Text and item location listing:
+++++
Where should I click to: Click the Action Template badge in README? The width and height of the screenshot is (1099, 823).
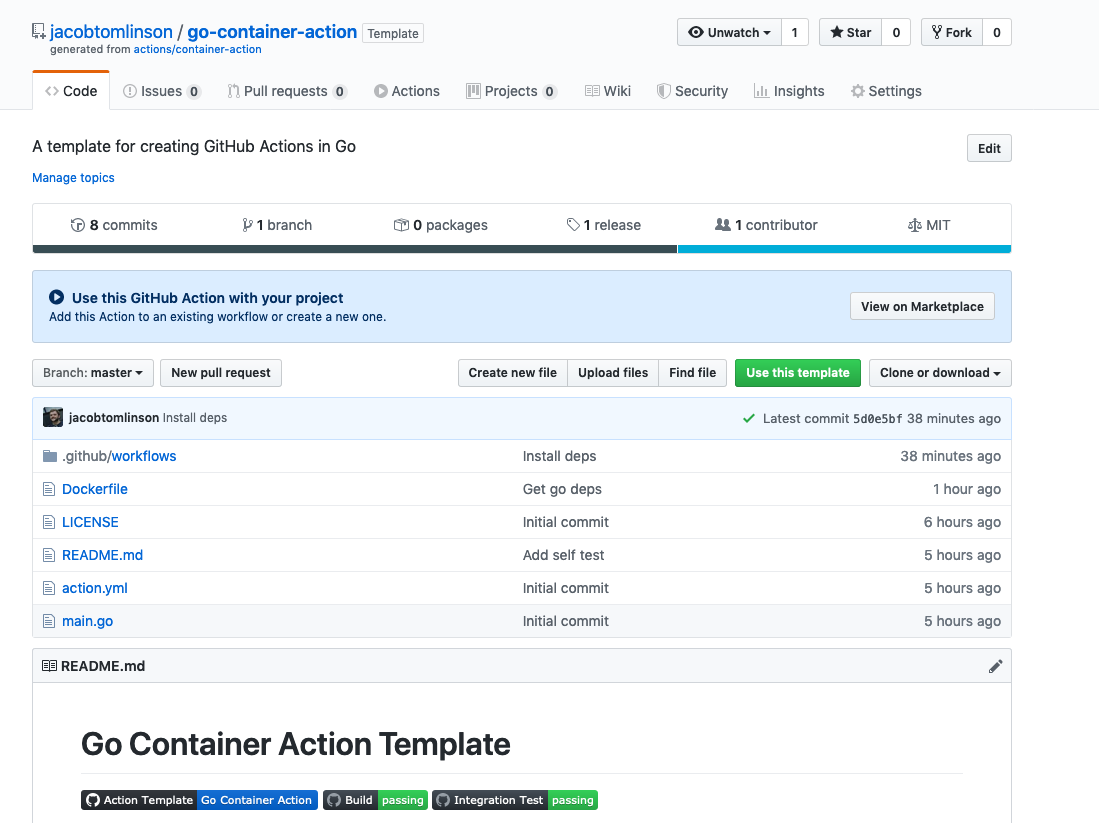click(x=199, y=800)
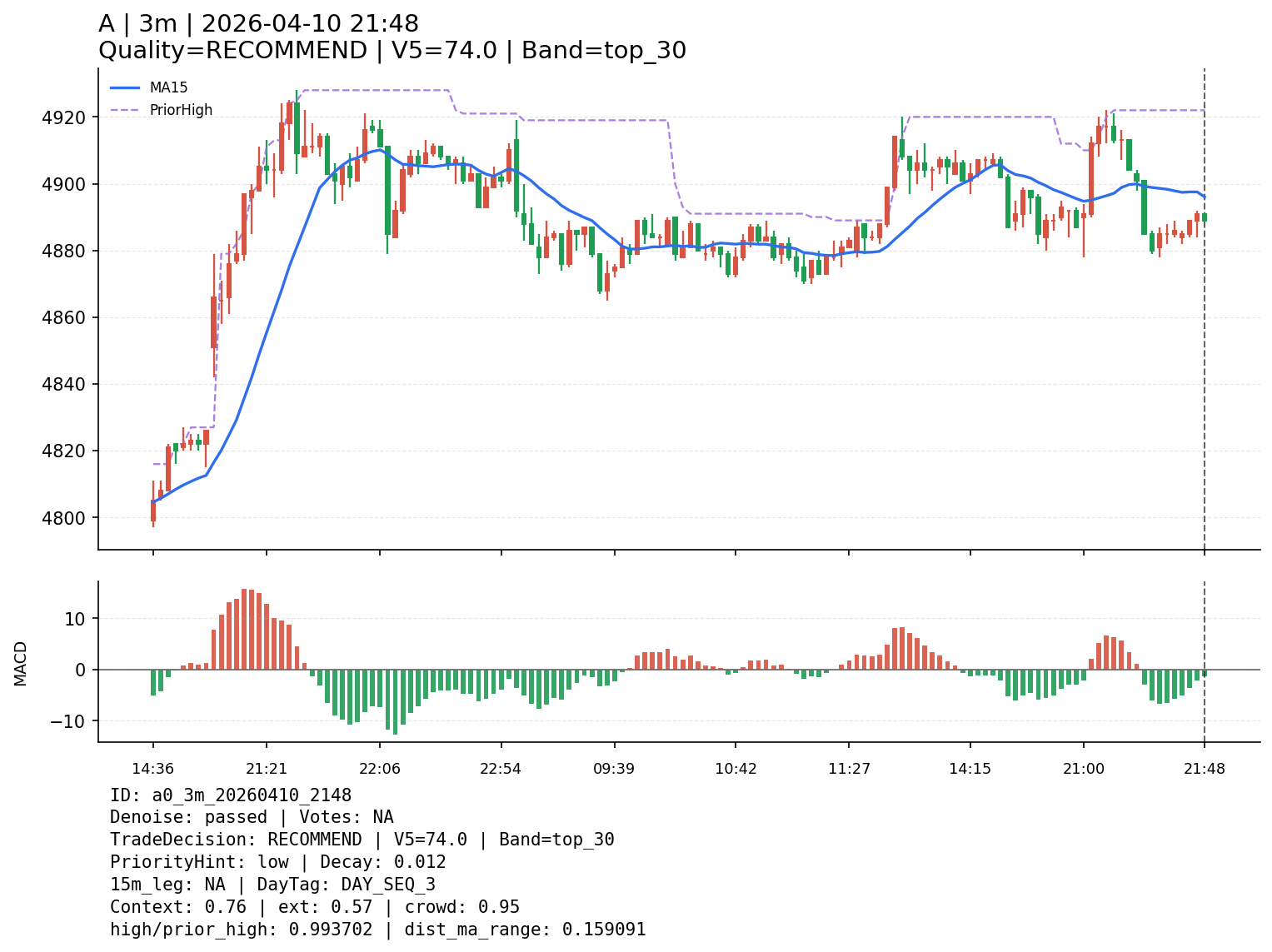Click the purple dashed PriorHigh legend sample
This screenshot has width=1272, height=952.
[x=125, y=110]
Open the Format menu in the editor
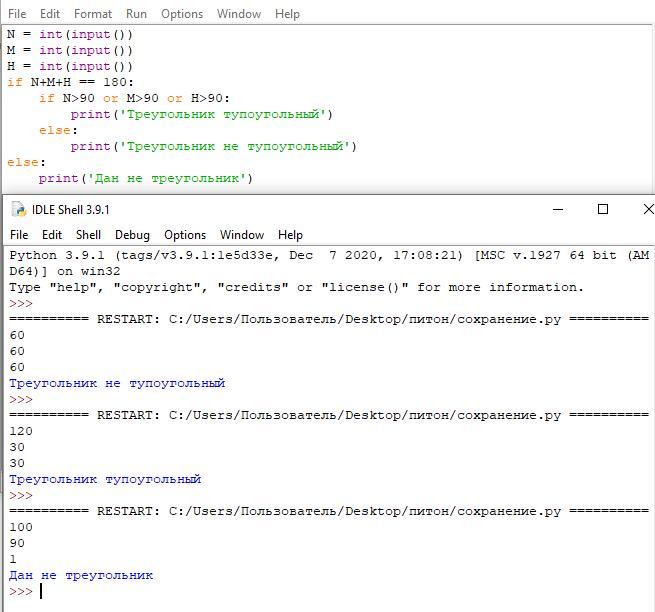 (93, 14)
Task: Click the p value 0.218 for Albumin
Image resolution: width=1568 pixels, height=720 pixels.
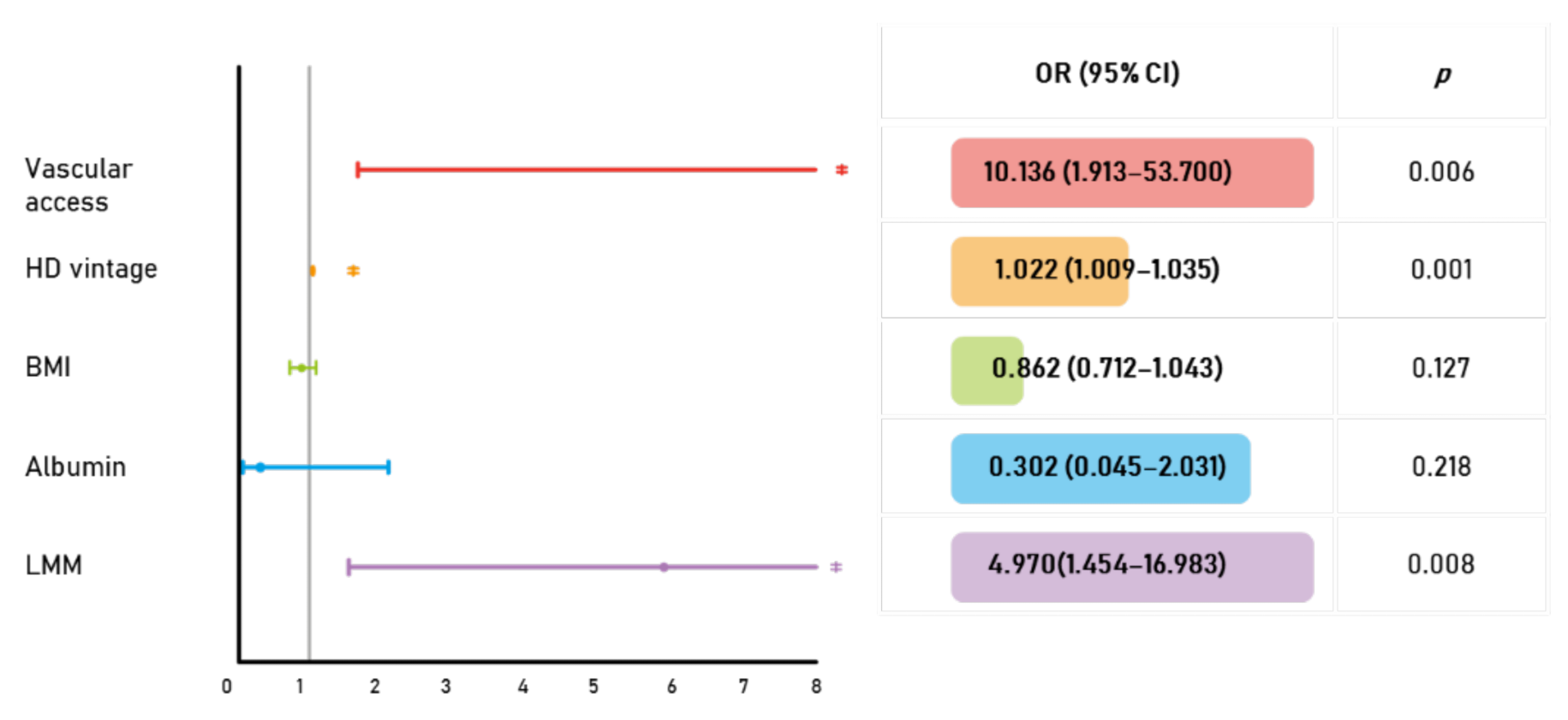Action: 1441,467
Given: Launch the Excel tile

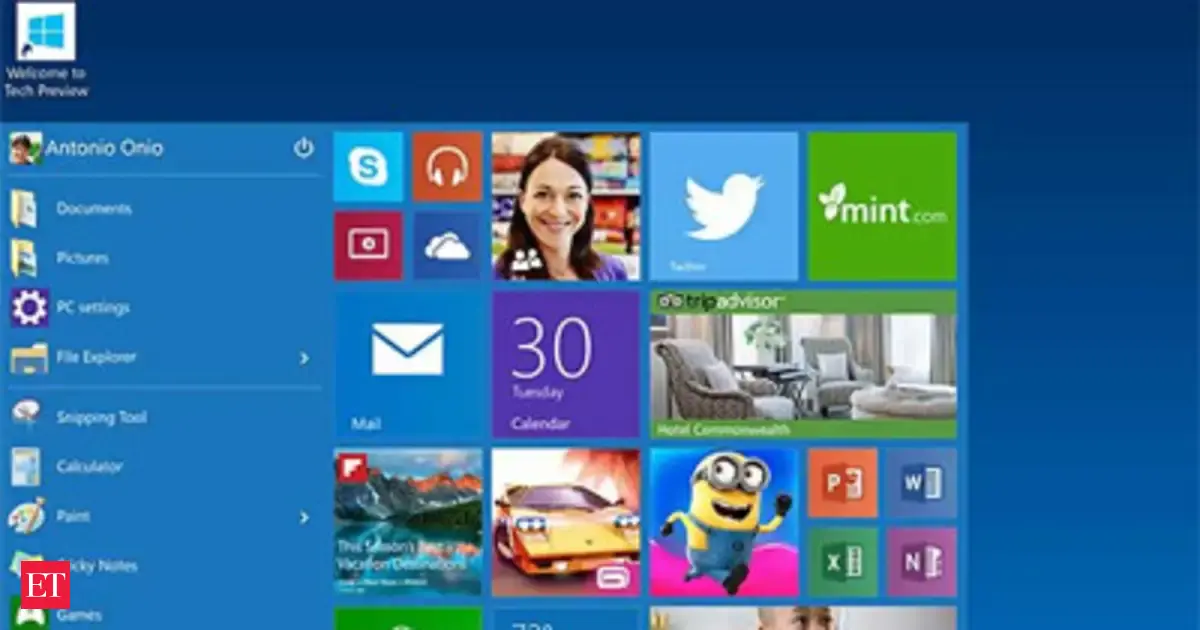Looking at the screenshot, I should (x=842, y=562).
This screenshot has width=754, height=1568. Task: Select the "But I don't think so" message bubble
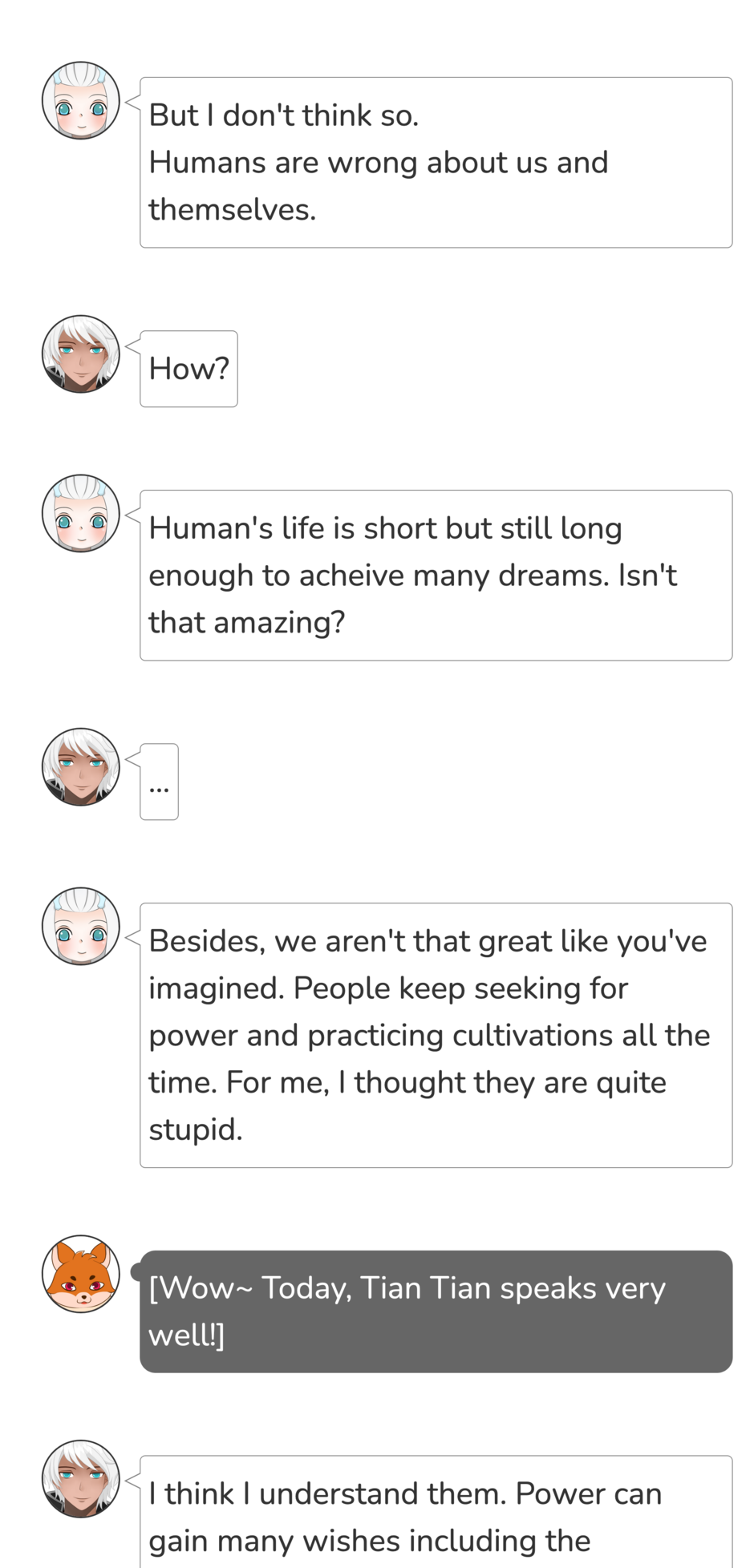coord(436,162)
+++++
◆ **Description of the task**:
Can you reproduce the listing above line for line, without any changes and with the pictures left out?

◆ **Problem solution**:
Where should I click to: Click the Action Template badge in README? The width and height of the screenshot is (1099, 823).
click(x=199, y=800)
Click the purple dashed PriorHigh legend sample
This screenshot has width=1272, height=952.
[x=125, y=110]
Open the Format menu in the editor
 (93, 14)
Task: Click the p value 0.218 for Albumin
Image resolution: width=1568 pixels, height=720 pixels.
Action: 1441,467
Given: Launch the Excel tile

Looking at the screenshot, I should (x=842, y=562).
This screenshot has width=754, height=1568. Task: Select the "But I don't think so" message bubble
coord(436,162)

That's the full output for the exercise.